## Required task
Extract every line from the one containing "Given: Click the Reply All envelope icon" down to the one containing "Where should I", both included, reproducing each word for word. Leave the pictures out.

Dataset rows
——————————

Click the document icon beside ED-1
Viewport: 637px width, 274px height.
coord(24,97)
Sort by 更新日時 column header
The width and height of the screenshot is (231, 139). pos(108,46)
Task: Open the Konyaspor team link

——————————

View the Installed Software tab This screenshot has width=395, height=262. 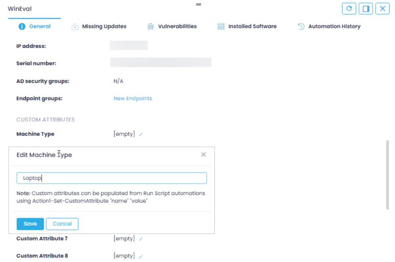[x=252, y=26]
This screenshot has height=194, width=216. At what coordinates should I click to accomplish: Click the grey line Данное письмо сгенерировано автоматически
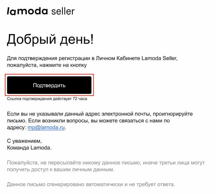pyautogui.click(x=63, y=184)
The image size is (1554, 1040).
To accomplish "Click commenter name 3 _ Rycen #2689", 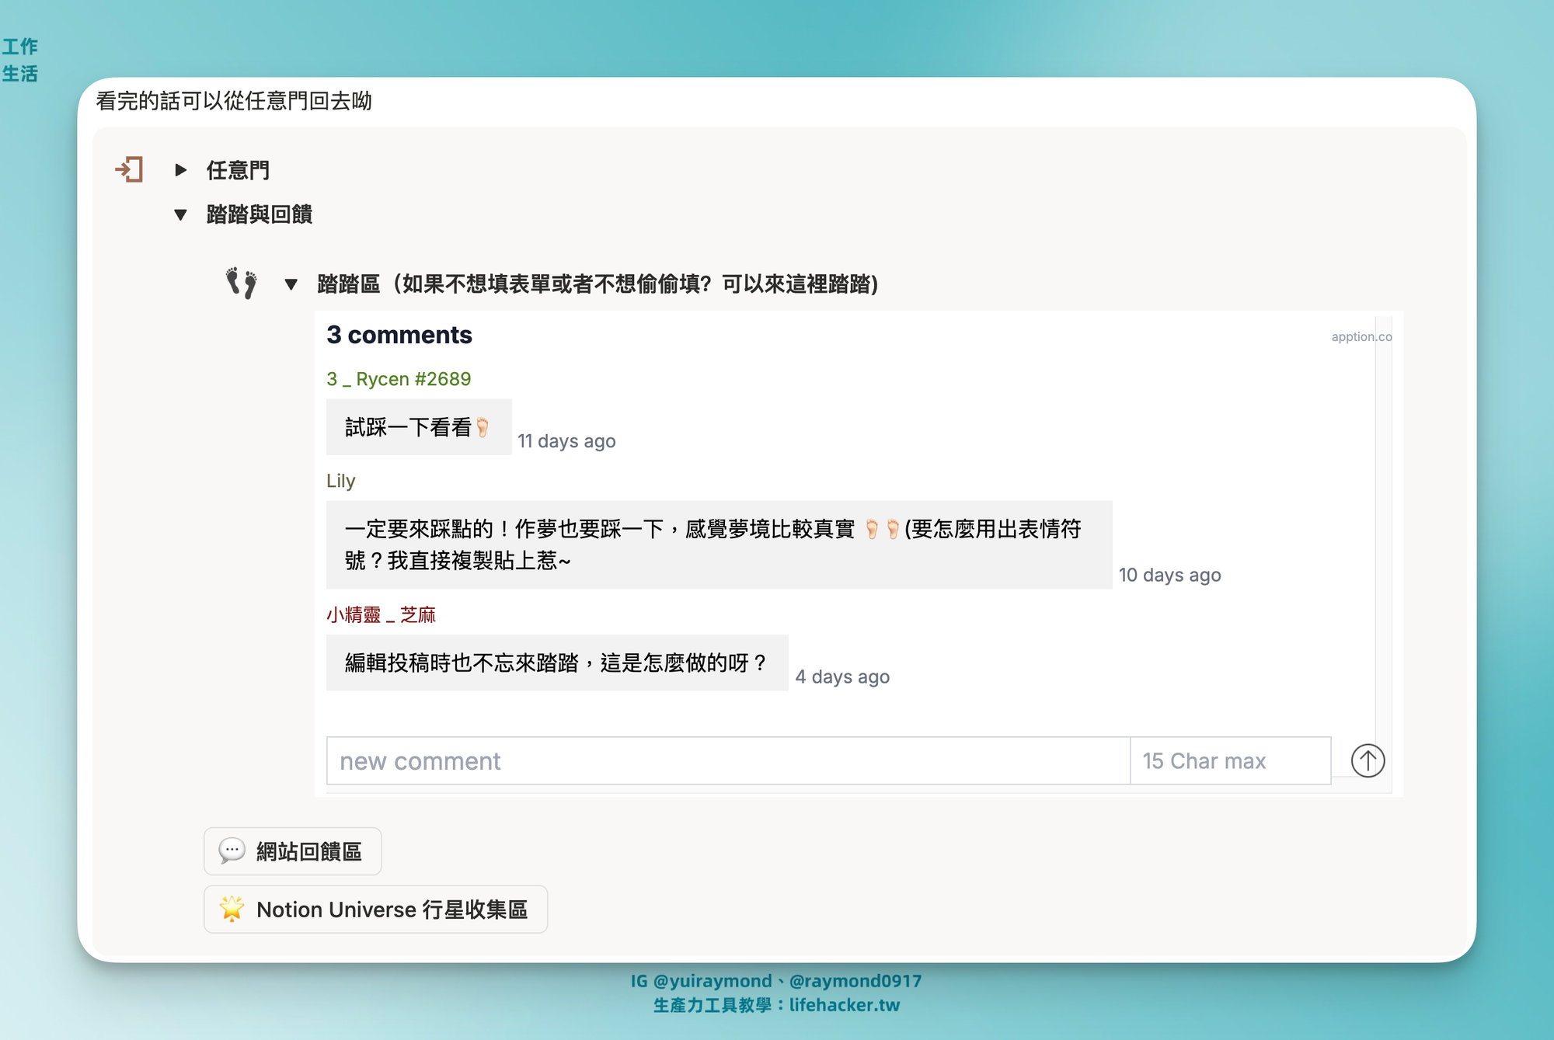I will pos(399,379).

——————————

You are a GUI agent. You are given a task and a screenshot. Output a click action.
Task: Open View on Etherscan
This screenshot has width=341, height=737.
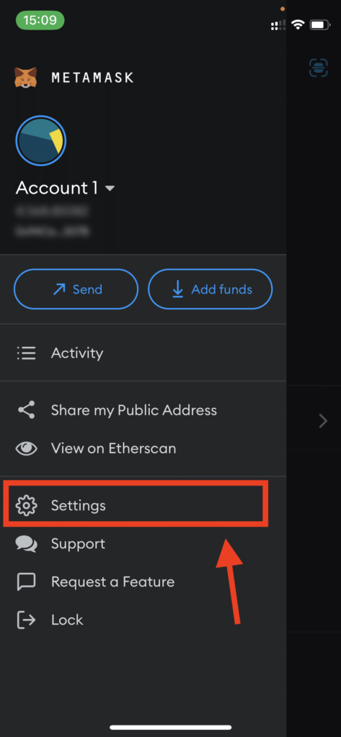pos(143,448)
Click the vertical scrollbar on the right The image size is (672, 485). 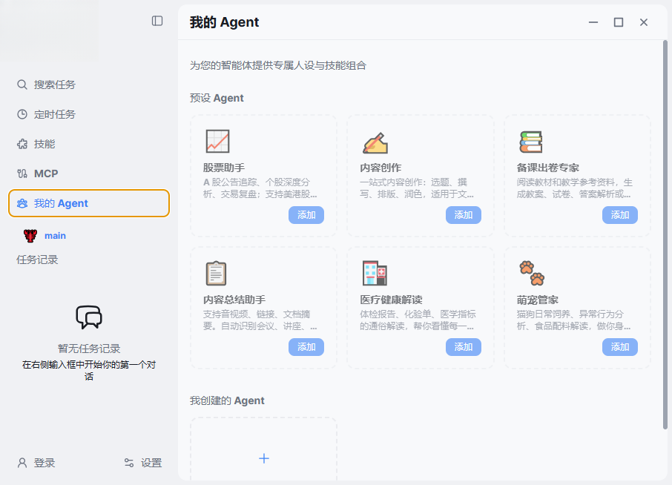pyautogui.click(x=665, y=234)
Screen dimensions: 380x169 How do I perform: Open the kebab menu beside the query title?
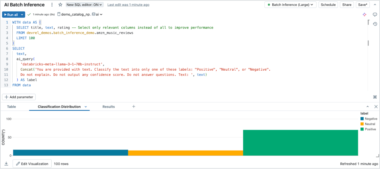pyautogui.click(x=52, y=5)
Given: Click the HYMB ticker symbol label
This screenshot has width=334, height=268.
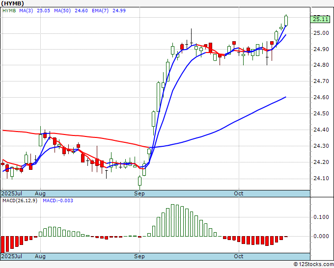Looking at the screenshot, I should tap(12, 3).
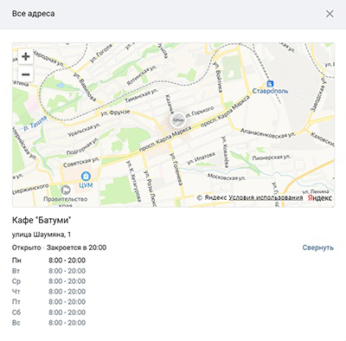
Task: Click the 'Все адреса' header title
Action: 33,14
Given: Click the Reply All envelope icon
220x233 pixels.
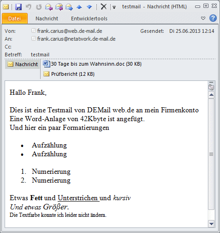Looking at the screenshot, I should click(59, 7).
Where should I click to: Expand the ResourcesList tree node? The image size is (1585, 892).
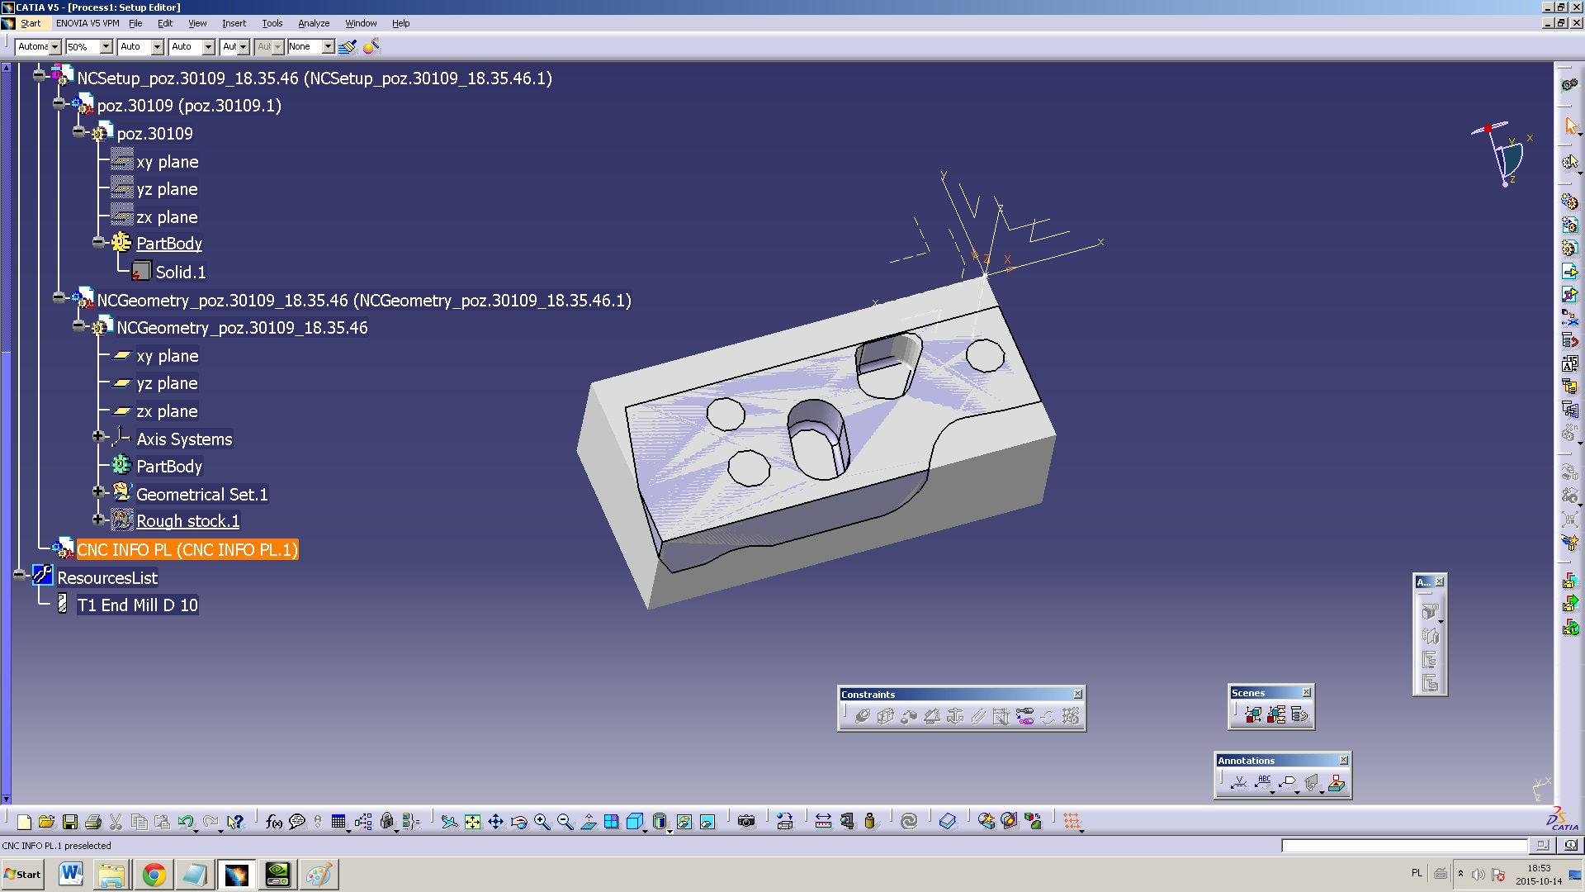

——————————

## Final result
Given: Click the Reply All envelope icon
220x233 pixels.
Looking at the screenshot, I should click(59, 7).
Where should I click to: Expand the ResourcesList tree node? The image size is (1585, 892).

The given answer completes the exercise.